Créé dans les années 90 pour gérer les larges excédents de son industrie pétro-gazière, le fonds souverain de Norvège surpasse désormais de loin toutes les autres fonds étatiques, avec plus de 2.000 milliards d'euros d'actifs. Ces montants titanesques ne sont toutefois pas gage de sécurité sur le long terme face aux chocs pouvant ébranler le monde, met en garde le directeur général du fonds.
Nicolai Tangen, directeur général du fonds souverain de Norvège, à Oslo, le 29 janvier 2026 ( NTB / LISE ASERUD )
"Les fortunes finissent toujours par disparaître". Le fonds souverain de la Norvège, le plus important au monde avec 2.000 milliards d'euros d'actifs, peut-il partir en fumée? "Oui", juge son directeur, estimant même que le contexte actuel rendait une telle perspective moins invraisemblable.
"Aucun pays dans l'histoire n'est parvenu à conserver durablement une fortune aussi considérable"
Alimenté par les revenus pétro-gaziers de l'Etat norvégien, le fonds public a vu sa valeur passer de moins de 2 milliards de couronnes à ses débuts en 1996 à plus de 22.000 milliards de couronnes (2.025 milliards d'euros) actuellement. Une croissance phénoménale et extraordinaire, en partie due à la chance et dont on ne peut s'attendre à ce qu'elle se poursuive à un tel rythme à l'avenir, a averti Nicolai Tangen, le directeur général du fonds.
"Le fonds pétrolier (son nom commun, ndlr) peut-il disparaître ? La réponse est oui. Et le pire, c'est que, dans le monde où nous vivons aujourd'hui, ce n'est pas totalement improbable", a-t-il déclaré mardi 12 août lors d'un discours à Arendal, ville du sud de la Norvège où l'élite du pays est réunie cette semaine.
"Aucun pays dans l'histoire n'est parvenu à conserver durablement une fortune aussi considérable. Les fortunes finissent toujours par disparaître", a-t-il fait valoir, en citant des exemples historiques comme l'Espagne et le Royaume-Uni.
Investi en actions, obligations et dans l'immobilier à travers le monde, le fonds norvégien est censé s'inscrire dans le temps long et bénéficier aux générations futures. Il représente aujourd'hui plus de quatre fois le PIB de la Norvège.
Guerre nucléaire, bulle de l'IA...
Pour équilibrer les comptes publics qui seraient autrement déficitaires, le gouvernement ne peut puiser aujourd'hui que 3% dans le fonds chaque année, un plafond qui correspond au rendement annuel des investissements et qui n'entame donc pas le bas de laine lui-même.

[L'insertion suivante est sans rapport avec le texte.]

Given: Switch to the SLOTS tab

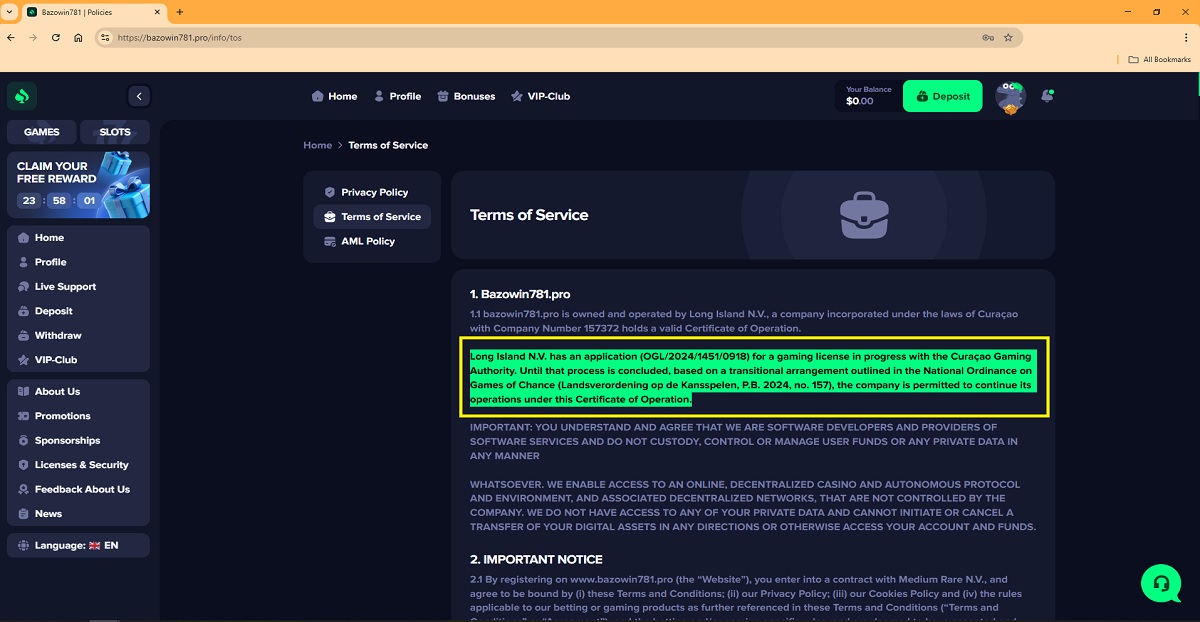Looking at the screenshot, I should point(114,132).
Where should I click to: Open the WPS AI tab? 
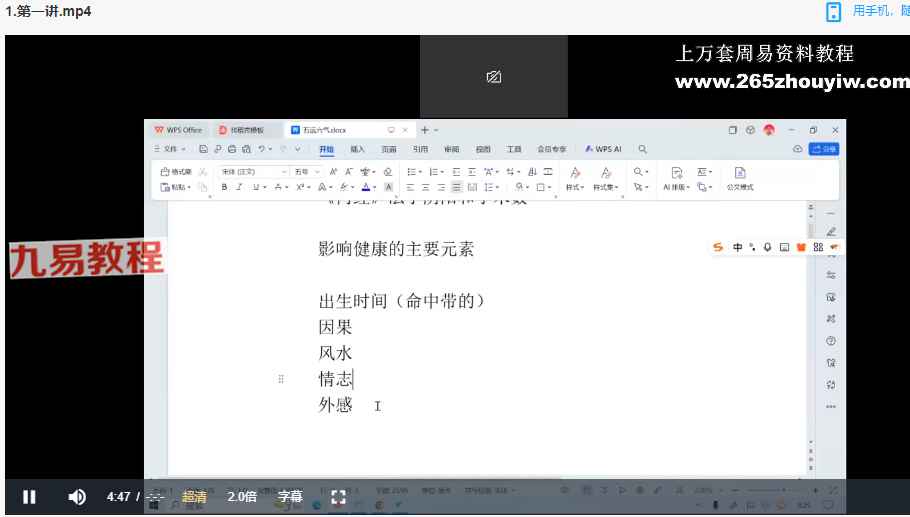click(x=604, y=149)
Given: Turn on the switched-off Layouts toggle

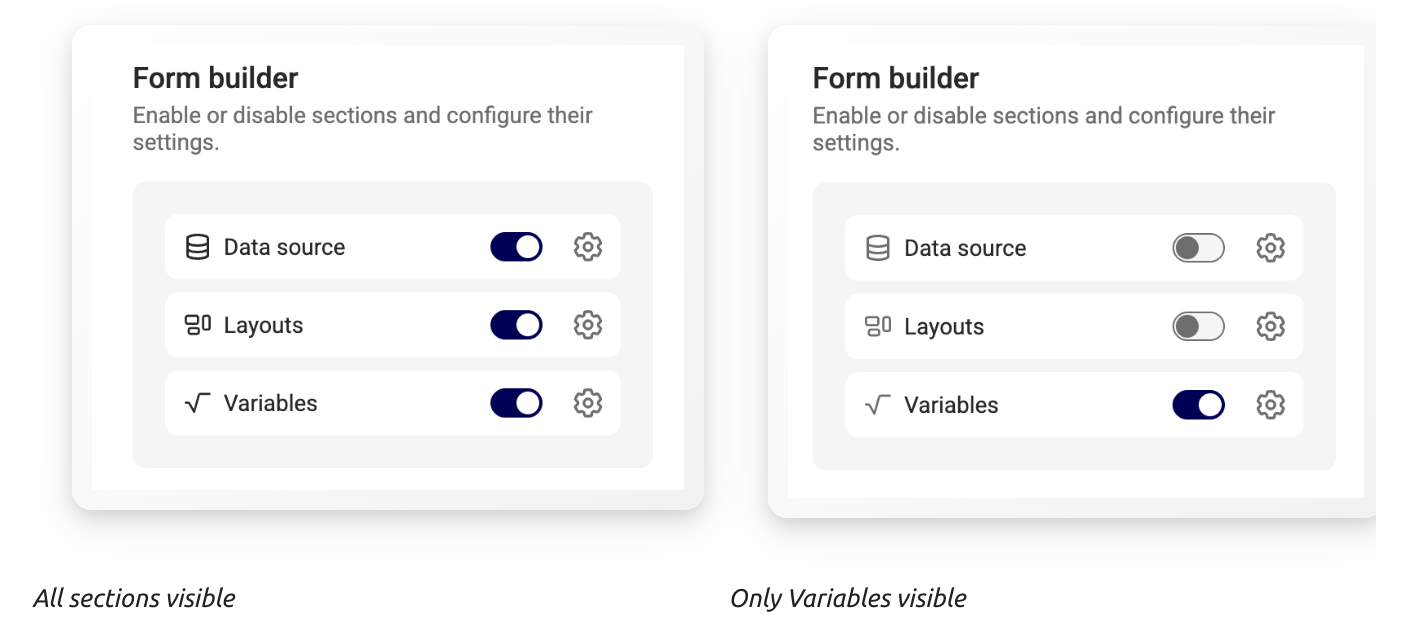Looking at the screenshot, I should 1198,326.
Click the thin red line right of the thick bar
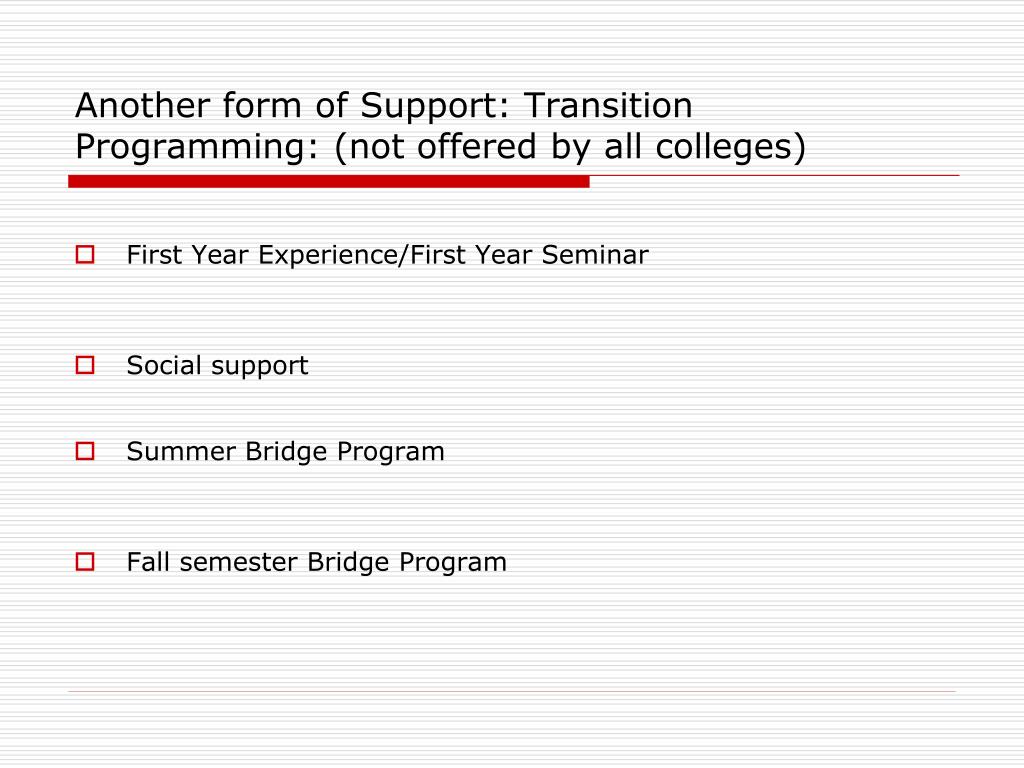Viewport: 1024px width, 768px height. point(774,176)
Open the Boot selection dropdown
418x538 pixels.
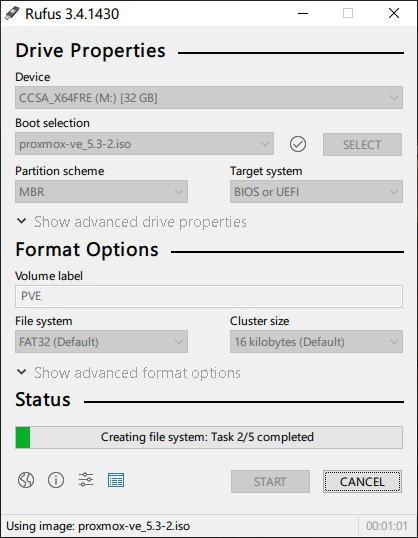click(144, 144)
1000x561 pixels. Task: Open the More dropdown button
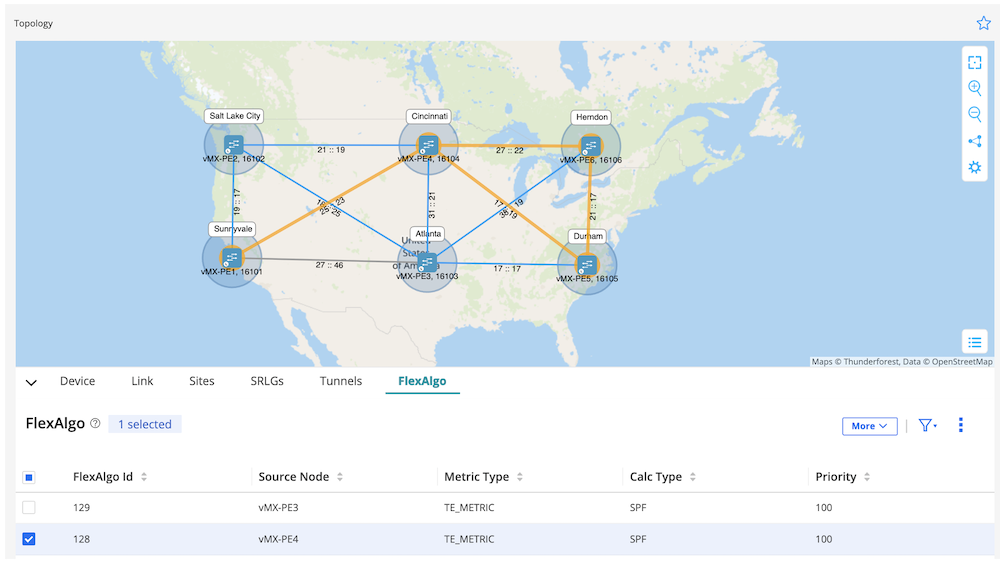pos(869,426)
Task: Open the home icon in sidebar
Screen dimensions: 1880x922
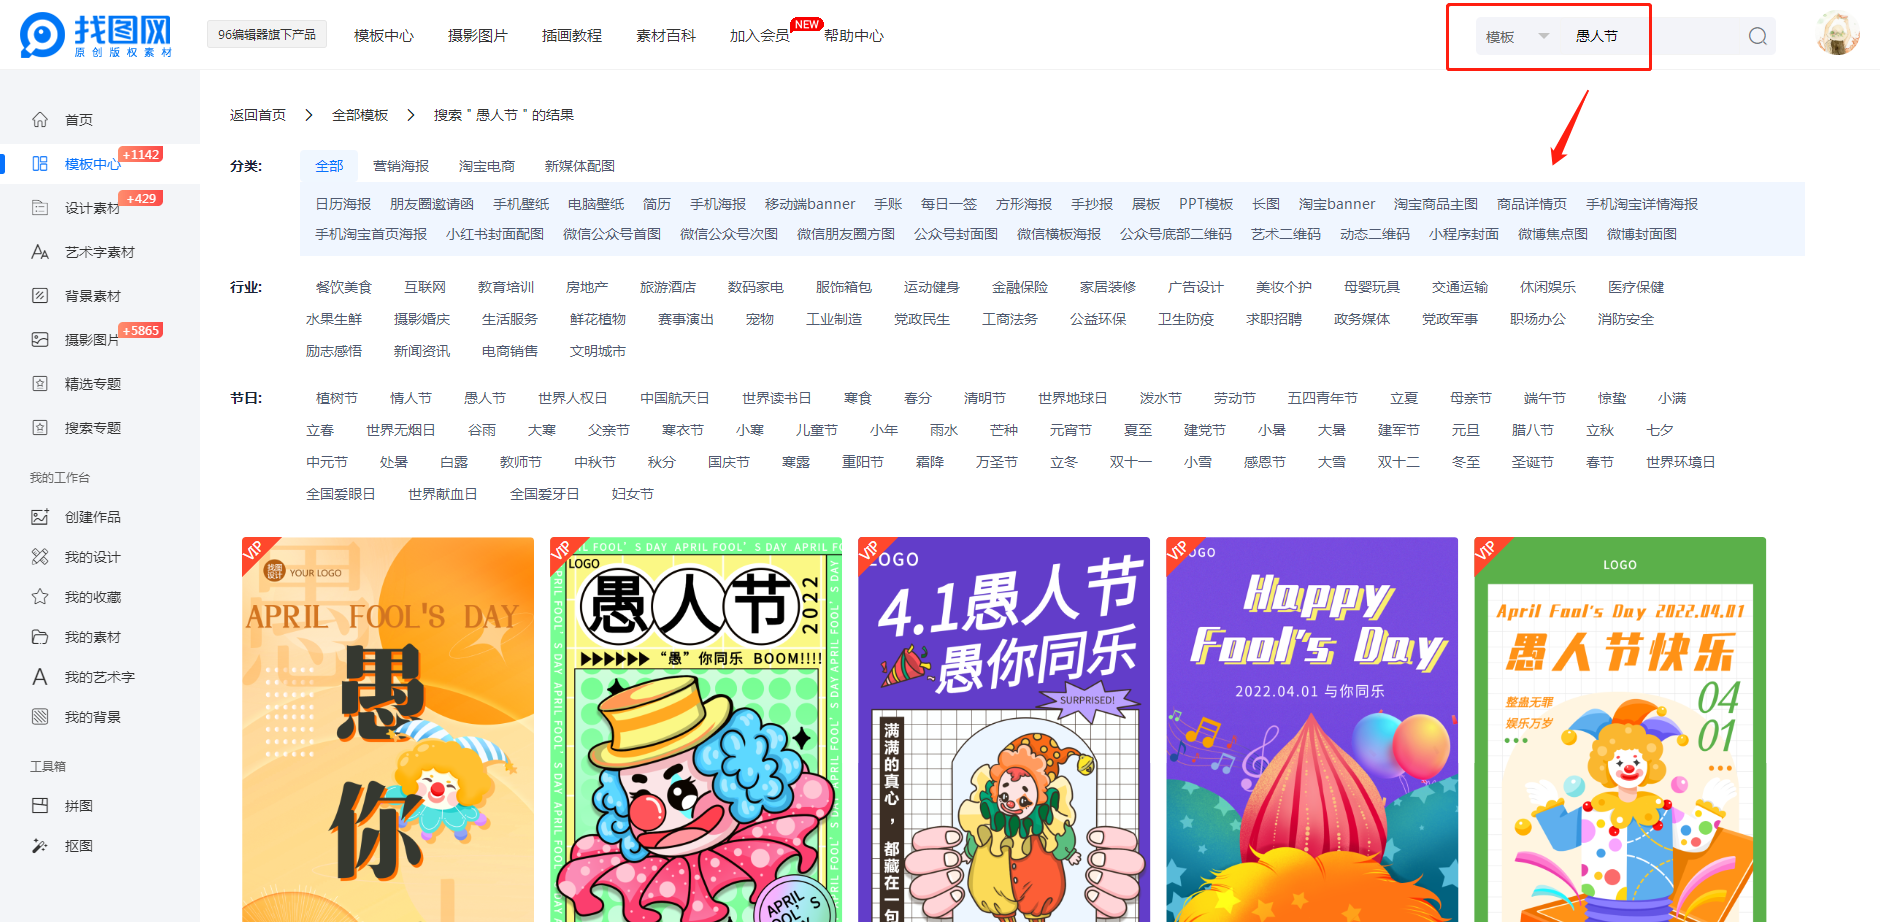Action: (40, 120)
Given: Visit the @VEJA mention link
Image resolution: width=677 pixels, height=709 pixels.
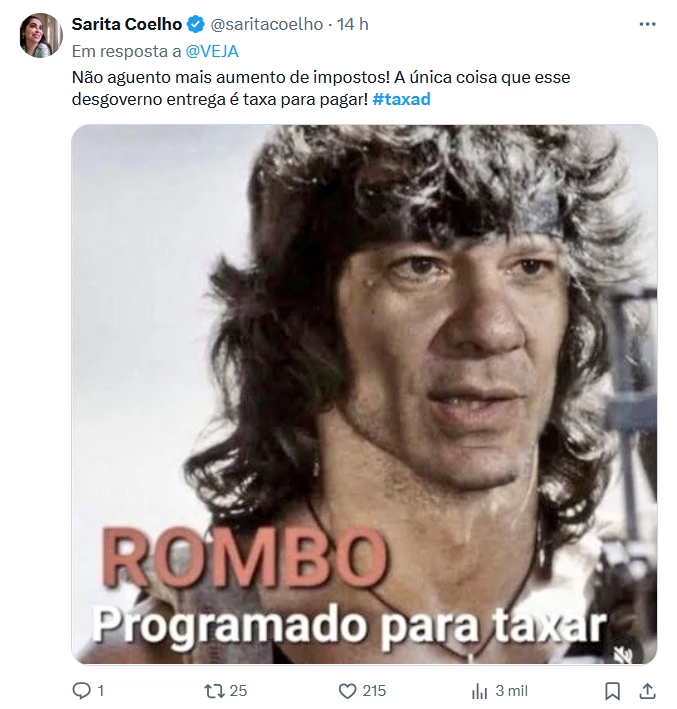Looking at the screenshot, I should click(x=212, y=51).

Parmi les risques, M. Tangen a cité des scénarios extrêmes comme une guerre atomique ou des actes de terrorisme biologique mais aussi celui d'une dépression durable provoquée par exemple par un éclatement de la "bulle IA" -en référence aux cours élevés des valeurs liées à l'intelligence artificielle - combiné à une guerre commerciale entre les Etats-Unis et la Chine, les deux principales puissances économiques.
Même si des garde-fous sont désormais en place, ce dernier scénario serait comparable à la grande dépression économique de 1929 et pourrait gommer "80% au moins" de la valeur des placements boursiers, a affirmé M. Tangen.